JUST MAKE PATS SWEAT
FOXBOROUGH, Mass. — It should all end here. The Brock Osweiler year. The season without J.J. Watt. The 9-7 team that, really, should have already died.
But they wore those shirts again this week. “GRIT” pasted across the back, the best thing that can be said about Bill O’Brien’s Texans in full view for everyone to see.
And as you grudgingly turn on your TV on Saturday night while waiting for the inevitable, they spent the last few days saying this and actually sounding like they believed it:
Duane Brown: “There’s not many people that’s expecting us to go in there and compete and win this game, but we don’t really care about that that much. We know we’re here for a reason.”
Kareem Jackson: “If we start fast and we kind of jump on them, we can definitely go out and do what we want to do, and that’s win.”
Antonio Smith: “I love being the underdog. You know what I’m saying? You go right under the radar until the right time.”
DeAndre Hopkins: “Just listen to Vegas like y’all always do.”

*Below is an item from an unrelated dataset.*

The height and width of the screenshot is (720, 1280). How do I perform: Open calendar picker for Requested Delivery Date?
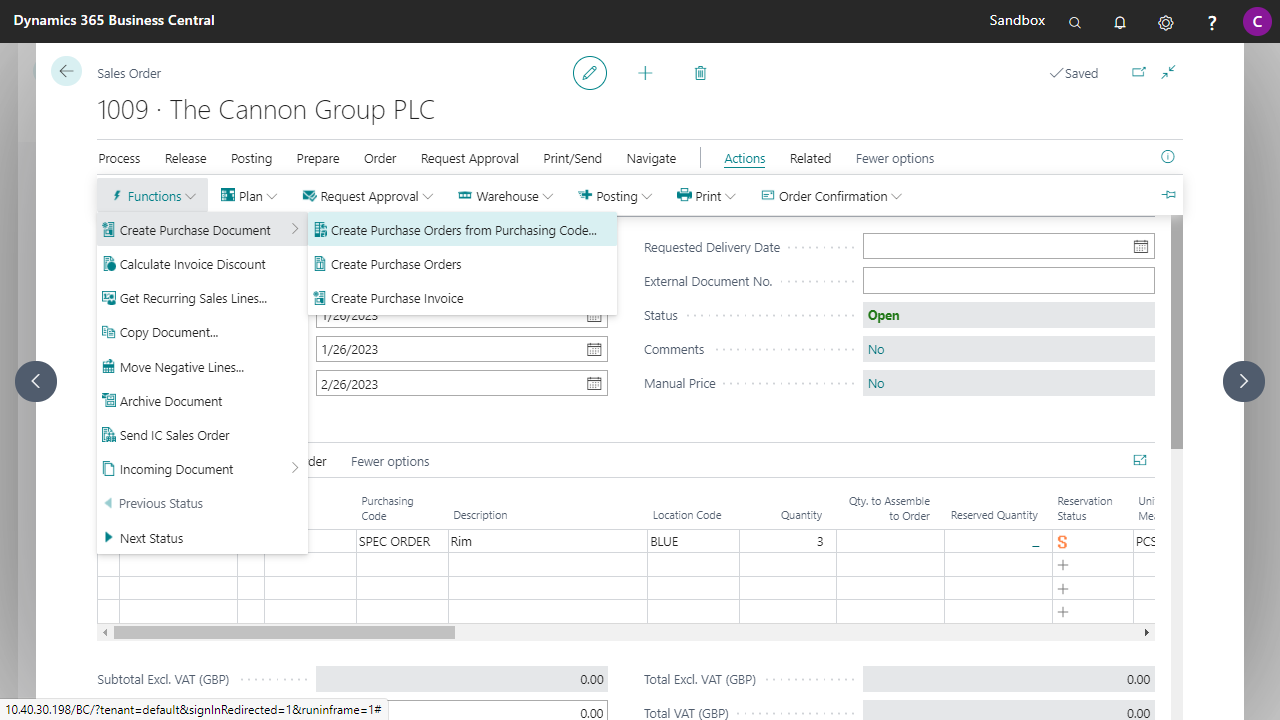1140,247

That last one was layered with enough sarcasm to make O’Brien proud.
I haven’t found a single human being in the United States of America who is crazy enough to choose the back-to-back AFC South champs over my seasonlong pick for Super Bowl LI.
If you’re out there and screaming alone in space, let me know. It’s never too late to vote.

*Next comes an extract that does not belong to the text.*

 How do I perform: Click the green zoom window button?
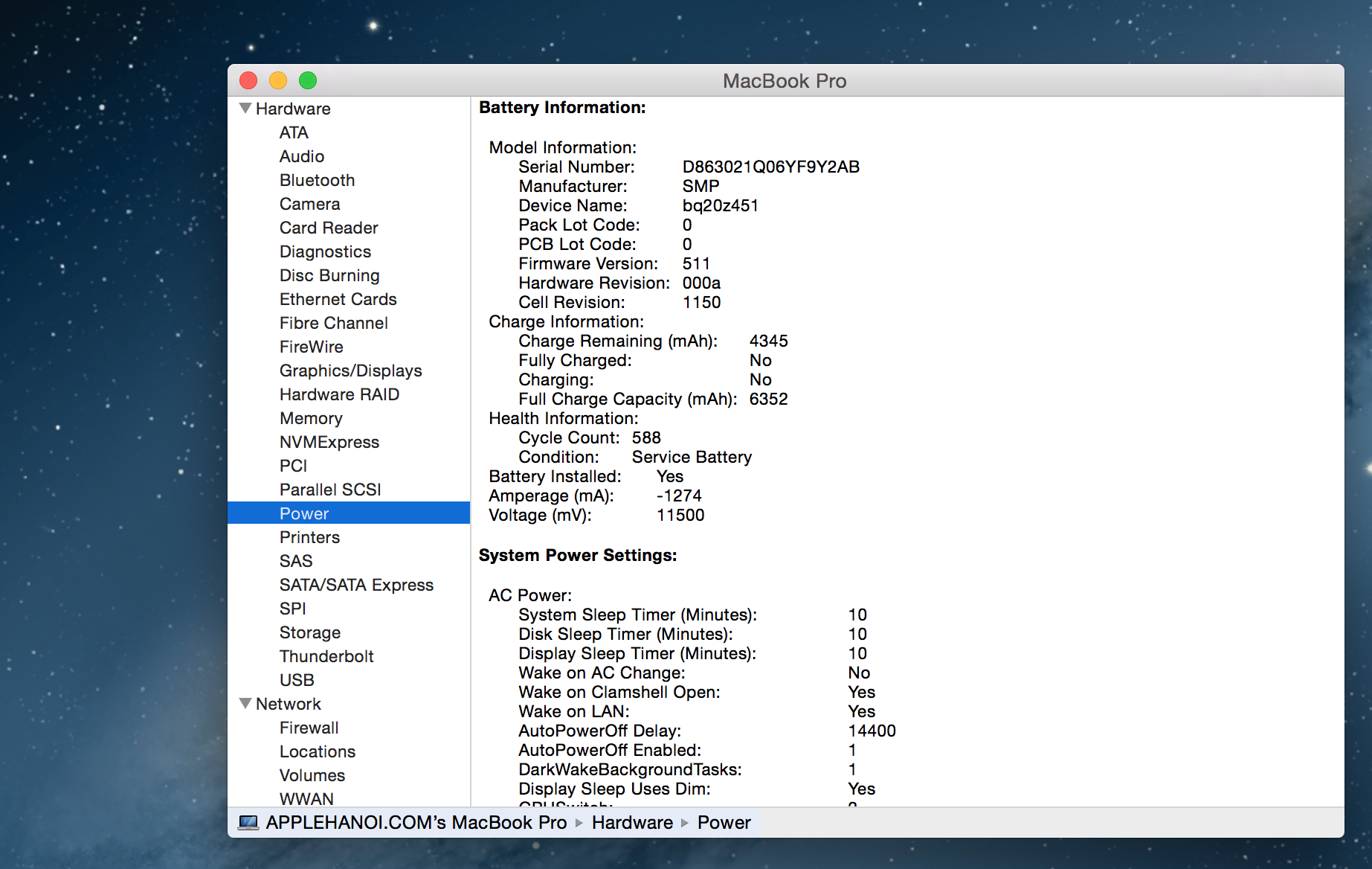308,80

But can these Texans hang? Can they survive for four quarters and not have their hopeless believers checking on their briskets by halftime?
Can they somehow convince you to keep your TV on until the final minutes and fly out of Boston with their honor and respectability intact? That hasn’t happened here. Heck, the last time I was in New England some third-stringer put up 27 points on short notice, O’Brien’s shell-shocked squad didn’t even make a dent and the laugher was literally over as soon as it started.
Gillette is bad news
“Texans Once Again Not Ready for Prime Time” was the headline.
“We came into Gillette Stadium and got smoked,” said humiliated former Patriot Vince Wilfork.
“27-0, 27-0!” screamed a bullying Bill Belichick admirer, showering the losers with pure hate as they scurried through the tunnel and waited for a bad, bad night to finally end.
Three-plus months after Jacoby Brissett unleashed his best Tom Brady impersonation and four seasons after the best Texans team died hard on this same stage against a franchise it couldn’t touch, O’Brien gets another shot to prove his worth in Round Three vs. Belichick.
Winning would shake Houston to its core, instantly ignite a weeklong parade on Kirby Drive and force Bob McNair to finally hand the keys to a man who has long wanted control over the Texans’ final 53.
But let’s be totally honest: Just hanging around will be enough.
These Texans dropped four of their last seven during the regular season and barely won the three they did. (Thank you, Randy Bullock, Gus Bradley and Jim Irsay.) They’re winless in New England and have been thrashed by a combined 150-49; O’Brien has been outscored 54-6 in two blowouts by his mentor.
Brady’s a handful
Since the new millennium began, Brady has cruelly carved opposition to pieces with a scalpel and just needs one more championship ring for a full set.
At 39, he’s a walking protein machine who splurges on avocado ice cream.
The Texans? They’re praying Osweiler doesn’t get happy feet again, Romeo Crennel’s defense doesn’t break apart at the worst time and no one remembers McNair’s franchise is 106-134 all-time.
There are underdogs and then there are underdogs. And then there’s the unscalable mountain up north these Texans face.
“This is still a fairly young organization relative to a lot of organizations in this league,” O’Brien said. “Last week was only the third playoff win in this organization’s history. That’s a big deal. Now, it’s about taking another step and taking a step that’s going to be a very challenging step to take — we all understand that. There’s only eight teams left, and I think that’s a great opportunity for our players.”
Searching for respectability
So be respectable. Don’t get embarrassed again. Don’t fall face-first into this year’s version of 30-0 Chiefs.
“The stage is set for us,” Jackson said. “At the end of the day, the outside world don’t matter to us. All that matters is if we go out and we execute. That’s what it’s going to come down to.”
We’ve been through the $72 million gamble, the miracle against Indianapolis, lasers in Mexico City, Bullock’s blunder and Connor Cook, and these Texans are searching for respect.
Show up and stick around in New England in mid-January — maybe even make the Patriots sweat — and then that AFC South banner will matter. Then we can start to rethink things.
Season largely characterized by a fiasco at quarterback will crash to a halt, but sliver of respect can be salvaged
Quarterback Brock Osweiler leads the Texans into Gillette Stadium after beginning the season as the starter, losing the job to Tom Savage and then regaining it when Savage suffered a concussion.